**EXCERPTED TEXT:**
════════════════

ARTICLE
15 April 2025

Sagus Speaks - March | Part II

The audit committee of the HVDLE must review the subsidiary's financial statements and investments. Board minutes of the subsidiary must be presented to the HVDLE's board.
India Strategy

REGULATORY AND POLICY UPDATES

SEBI notifies circular for modifying the disclosure requirements under Regulation 31 of SEBI (Listing Obligations and Disclosure Requirements) Regulations, 2015.

The Securities and Exchange Board of India ("SEBI") through its circular dated 20.03.20251 ("Circular") has modified the disclosure requirements under Regulation 31 of SEBI (Listing Obligations and Disclosure Requirements) Regulations, 2015 ("LODR Regulations") regarding shareholding patterns and dematerialised holdings.

The Circular modifies SEBI's Master Circular No. SEBI/HO/CFD/PoD2/CIR/P/0155 dated 11.11.2024, which prescribed the formats for disclosure of specified securities.

The key modifications are:

A. Enhanced disclosures in shareholding pattern (Table I-IV):

  1. Details of non-disposal undertakings, other encumbrances, and total number of pledged shares or encumbered shares must be disclosed by listed entities.
  2. Underlying outstanding convertible securities also includes ESOPs i.e. the existing header of column X as 'No. of shares underlying outstanding convertible securities (including warrants, ESOPs etc.)'.
  3. Additional column has been introduced to capture fully diluted shareholding, including warrants, ESOPs, and other convertible securities.

B. Amendments in Table II (Promoter & Promoter Group):

A footnote has been added to specify the promoter and promoter group members with nil shareholding.

Stock exchanges are directed to update their website and notify the particulars of the Circular to all listed entities and update their byelaws and regulations. Depositories must update their systems to reflect these changes.

The Circular will come into force with effect from the quarter ending 30.06.2025.

SEBI notifies online filing system for reports filed under Regulation 10(7) of SEBI (Substantial Acquisition of Shares and Takeovers) Regulations, 2011.

SEBI, through its circular dated 20.03.20252 ("Takeover Circular") has introduced an online system for filing reports under Regulation 10 (7) of SEBI (Substantial Acquisition of Shares and Takeovers) Regulations, 2011 ("Takeover Regulations"). As per Regulation 10 (7) of the Takeover Regulations, acquirers were required to submit a report along with supporting documents and a non-refundable fee to SEBI for any acquisition or increase in voting rights pursuant to certain exemptions under Regulation 10 and these reports were submitted via email at cfddcr@sebi.gov.in.

════════════════

**Rows from a screen grounding dataset:**
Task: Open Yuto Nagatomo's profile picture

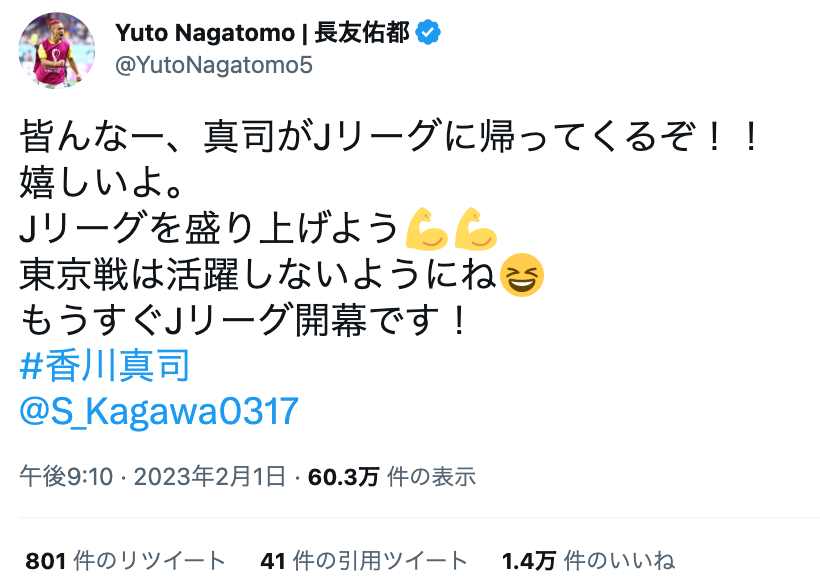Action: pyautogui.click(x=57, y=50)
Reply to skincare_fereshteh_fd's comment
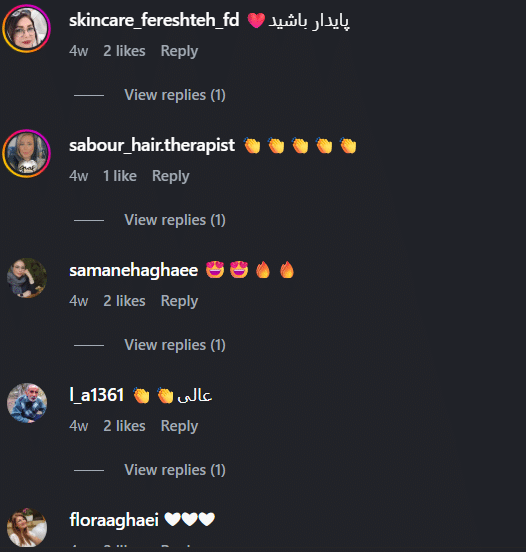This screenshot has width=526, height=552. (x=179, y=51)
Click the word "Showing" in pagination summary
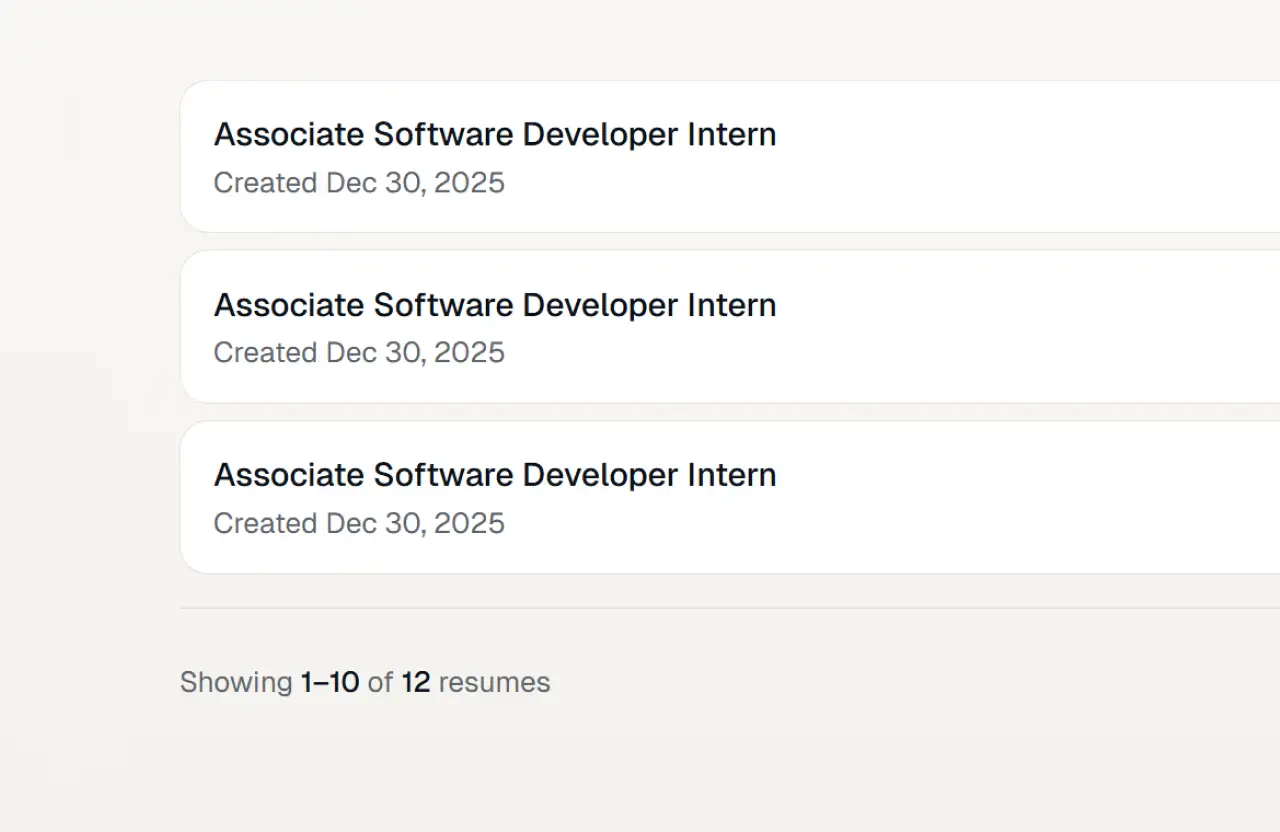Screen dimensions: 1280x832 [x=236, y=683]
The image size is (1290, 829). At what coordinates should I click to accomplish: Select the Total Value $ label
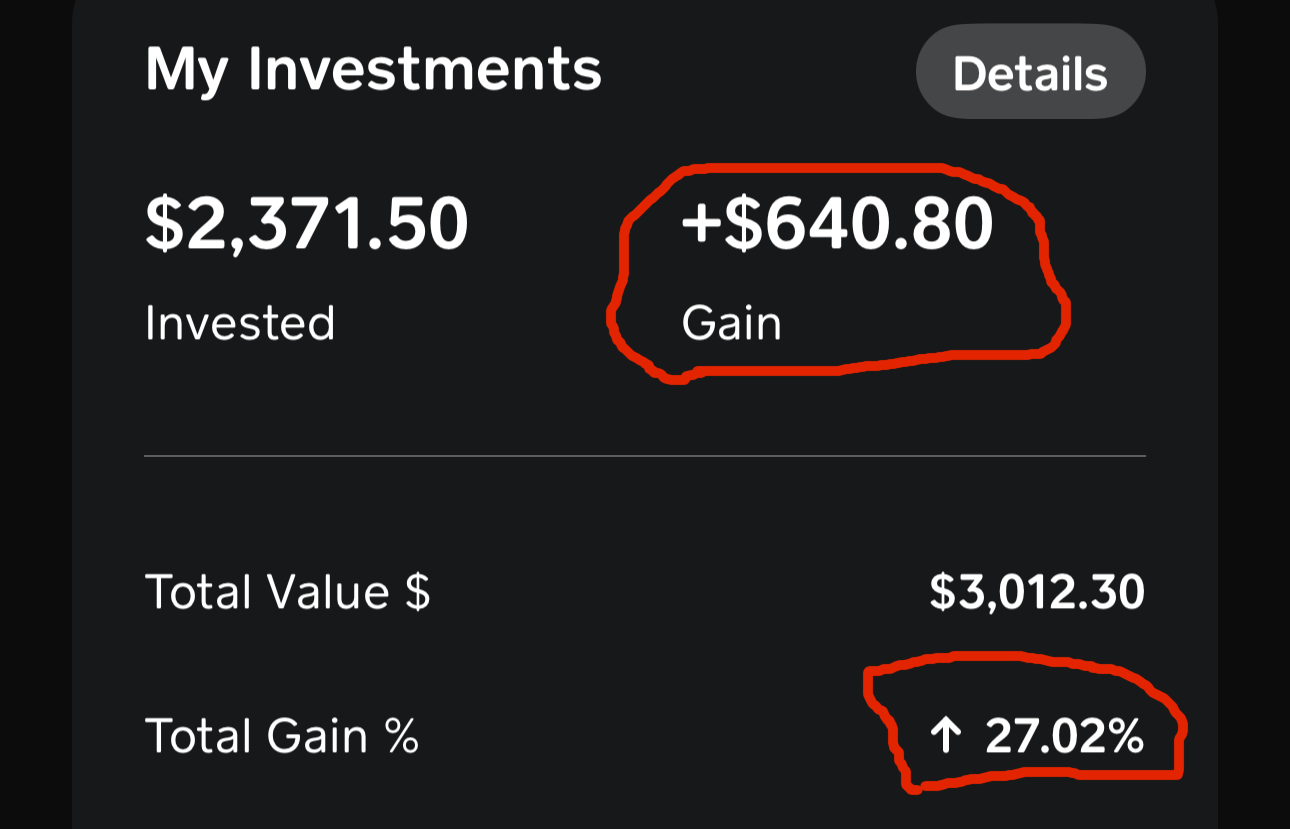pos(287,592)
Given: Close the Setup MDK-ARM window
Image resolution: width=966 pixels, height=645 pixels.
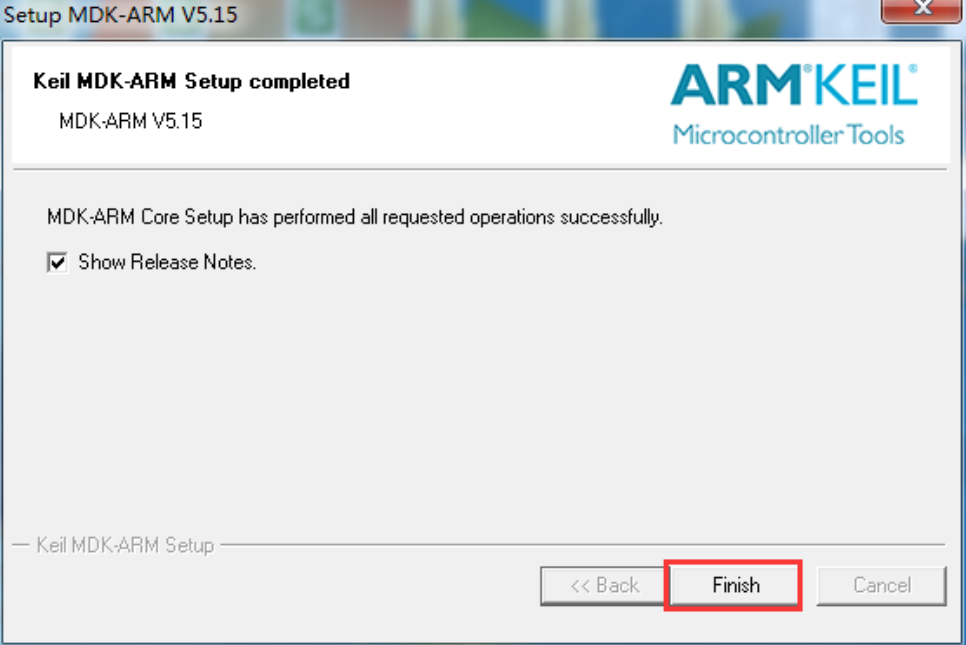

════════════════

**REQUESTS:**
(A) In the SEBI regulatory update, list every short name that is defined in parentheses and quotation marks.
(B) Copy the stretch of the SEBI regulatory update from "B. Amendments in" through "with nil shareholding.".
(C) Write what comes next in the SEBI regulatory update, starting after its last sentence.
This data has nothing to do with the SEBI regulatory update.

**REPLIES:**
(A) SEBI, Circular, LODR Regulations, Takeover Circular, Takeover Regulations

(B)
B. Amendments in Table II (Promoter & Promoter Group):

A footnote has been added to specify the promoter and promoter group members with nil shareholding.

(C)
SEBI has now enabled the filing of these reports through the SEBI Intermediary Portal ("SI Portal") at https://siportal.sebi.gov.in/. In the initial phase, the online filing system will apply only to reports filed under Regulation 10(1)(a)(i) and Regulation 10(1)(a)(ii) of Takeover Regulations (i.e., exemptions from acquisitions between persons named as promoters and/or persons within the promoter groups), while reports for other exemptions under Regulation 10 will continue to be submitted via email. However, the aforementioned reports will be filed parallelly through the SI Portal and through email, commencing from the date of the Takeover Circular, i.e., 20.03.2025 till 14.05.2025.

However, from 15.05.2025, the submission of these reports will be permitted only through the SI Portal, and email submissions will no longer be accepted. Additionally, from the date of the Takeover Circular, fee payments for these reports will also be facilitated through the SI Portal.

SEBI amends Framework on Social Stock Exchange.

SEBI, through its circular dated 19.03.20253 ("SSE Amendment") has amended the minimum application size for subscribing to zero coupon zero principal instruments ("ZCZPI") from INR 10,000 to a lower amount, i.e., INR 1,000 under the framework on Social Stock Exchange ("SSE"). The SSE Amendment would come into effect immediately upon publication of the SSE Amendment, i.e., 19.03.2025.

SEBI updates framework on alignment of interest for AMC Employees with unitholders.

SEBI, through its circular dated 21.03.2025 ("AMC Circular") has introduced amendments to the regulatory framework governing the alignment of interest of designated employees of Asset Management Companies ("AMCs") with the interests of unitholders, commonly referred to as the 'skin in the game' requirements4. These amendments, introduced through modifications to SEBI (Mutual Funds) Regulations, 1996, were notified on 14.02.2025 and 04.03.2025 ("MF Regulations").

Accordingly, in terms of Regulation 25 (16B) of MF Regulations, the Master Circular for Mutual Funds dated 27.06.2024 ('Master Circular') has been modified and will be applicable from 01.04.2025.

Under the revised framework, AMCs are now required to mandatorily invest a slab-wise percentage of the designated employees' gross annual cost to company in the mutual fund schemes they oversee. Employees will be categorized based on their roles, with higher investment obligations for key personnel such as the CEO, CIO, fund managers, investment research teams, and members of the investment committee.

For designated employees managing liquid fund schemes, SEBI has introduced an exception allowing up to 75% (seventy-five per cent) of the minimum investment requirement to be allocated to higher-risk schemes managed by the AMC. The applicable risk level will be determined based on the risk-o-meter of the immediately preceding month.

To enhance transparency, mutual fund schemes will be required to publicly disclose, on stock exchange websites, the aggregate amount invested by designated employees in each scheme every quarter. These disclosures must be made within 15 (fifteen) days from the end of each quarter.

SEBI extends the implementation timeline for industry standards on related party transactions.

SEBI had mandated listed entities to adhere to the Industry Standards (to be formulated by the Industry Standards Forum) on 'Minimum Information to be Provided for Review of the Audit Committee and Shareholders for Approval of a Related Party Transaction' ("Industry Standards") through its circular dated 14.02.2025. The compliances on listed entities for reporting as per the Industry Standards were to take effect from 01.04.2025.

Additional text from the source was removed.